In the conclusion of the book – the only chapter not covered by this symposium – I sketch several basic normative principles that I suggest should guide legislators and judges who are dealing with families affected by bordered globalisation, if we aspire to create a humane and just society and world. Among these is the principle that legal phallocentrism should be acknowledged and corrected on the international, national and parochial levels. While I aim this moral message at legislators and judges as a collective, I nevertheless also argue that the book demonstrates the power of individuals to challenge and shape families’ laws (Hacker, Reference Hacker2017, p. 322): ‘Each one of us – in our capacity as scholars, professionals, policymakers, and voters, and as family members, can make a difference.
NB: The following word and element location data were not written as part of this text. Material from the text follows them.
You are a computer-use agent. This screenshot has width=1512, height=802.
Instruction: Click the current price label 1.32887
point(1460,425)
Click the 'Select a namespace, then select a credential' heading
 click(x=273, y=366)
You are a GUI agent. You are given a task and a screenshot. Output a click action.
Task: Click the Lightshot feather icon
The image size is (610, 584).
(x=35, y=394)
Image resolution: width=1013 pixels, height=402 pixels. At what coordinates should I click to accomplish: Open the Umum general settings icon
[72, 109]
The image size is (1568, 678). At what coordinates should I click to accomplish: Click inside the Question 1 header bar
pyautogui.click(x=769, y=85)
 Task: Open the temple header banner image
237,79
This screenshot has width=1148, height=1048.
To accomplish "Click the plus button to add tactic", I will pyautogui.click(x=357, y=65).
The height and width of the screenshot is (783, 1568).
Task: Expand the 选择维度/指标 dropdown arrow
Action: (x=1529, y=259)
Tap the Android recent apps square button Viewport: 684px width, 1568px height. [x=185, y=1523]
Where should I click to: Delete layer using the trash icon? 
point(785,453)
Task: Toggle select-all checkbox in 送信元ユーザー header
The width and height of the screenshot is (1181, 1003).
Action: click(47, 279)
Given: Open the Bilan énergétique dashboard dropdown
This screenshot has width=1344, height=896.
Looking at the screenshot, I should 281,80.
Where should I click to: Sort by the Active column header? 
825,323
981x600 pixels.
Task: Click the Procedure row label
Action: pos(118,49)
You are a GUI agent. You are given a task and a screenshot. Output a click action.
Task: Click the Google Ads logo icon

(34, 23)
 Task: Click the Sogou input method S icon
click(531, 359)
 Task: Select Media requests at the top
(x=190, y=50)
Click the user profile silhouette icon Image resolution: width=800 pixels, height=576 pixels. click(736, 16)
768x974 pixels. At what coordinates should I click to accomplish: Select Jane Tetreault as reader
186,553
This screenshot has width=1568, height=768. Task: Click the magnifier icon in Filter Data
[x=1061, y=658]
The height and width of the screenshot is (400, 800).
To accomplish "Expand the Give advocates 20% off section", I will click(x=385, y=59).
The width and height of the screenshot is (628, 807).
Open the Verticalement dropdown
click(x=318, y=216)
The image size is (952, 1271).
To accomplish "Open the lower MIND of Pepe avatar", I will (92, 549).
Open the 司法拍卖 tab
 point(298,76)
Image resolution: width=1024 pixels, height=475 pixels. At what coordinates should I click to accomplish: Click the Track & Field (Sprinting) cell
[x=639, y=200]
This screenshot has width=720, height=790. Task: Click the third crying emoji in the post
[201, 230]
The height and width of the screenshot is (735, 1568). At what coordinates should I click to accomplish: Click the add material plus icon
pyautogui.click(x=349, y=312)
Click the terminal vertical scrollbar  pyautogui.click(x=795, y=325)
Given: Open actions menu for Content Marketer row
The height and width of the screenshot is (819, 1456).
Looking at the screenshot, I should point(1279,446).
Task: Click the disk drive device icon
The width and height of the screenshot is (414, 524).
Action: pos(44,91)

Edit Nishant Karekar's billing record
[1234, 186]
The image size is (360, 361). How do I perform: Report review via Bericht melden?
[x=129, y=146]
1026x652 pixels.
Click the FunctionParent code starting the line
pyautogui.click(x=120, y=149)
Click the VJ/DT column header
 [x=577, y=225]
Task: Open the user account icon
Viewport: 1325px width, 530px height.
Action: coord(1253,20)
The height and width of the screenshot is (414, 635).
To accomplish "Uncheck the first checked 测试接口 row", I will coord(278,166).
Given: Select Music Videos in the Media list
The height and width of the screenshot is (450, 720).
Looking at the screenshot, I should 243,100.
First, we have to shape an informed familial vision, and then we must act upon it.’ The section of Judge Stein's decision on which I have focused here and the decision of the Israeli Supreme Court not to overrule the Great Rabbinical Court decisionFootnote 13 both exemplify the outcomes that are trickling down from the backlash on feminism and on human liberalism more generally, carried by the discourse of misogynist groups, religious fundamentalists, racist nationalists and extreme neoliberalists. I hope my book proves just how much we have to lose, at least on the familial front, if we do not fight back.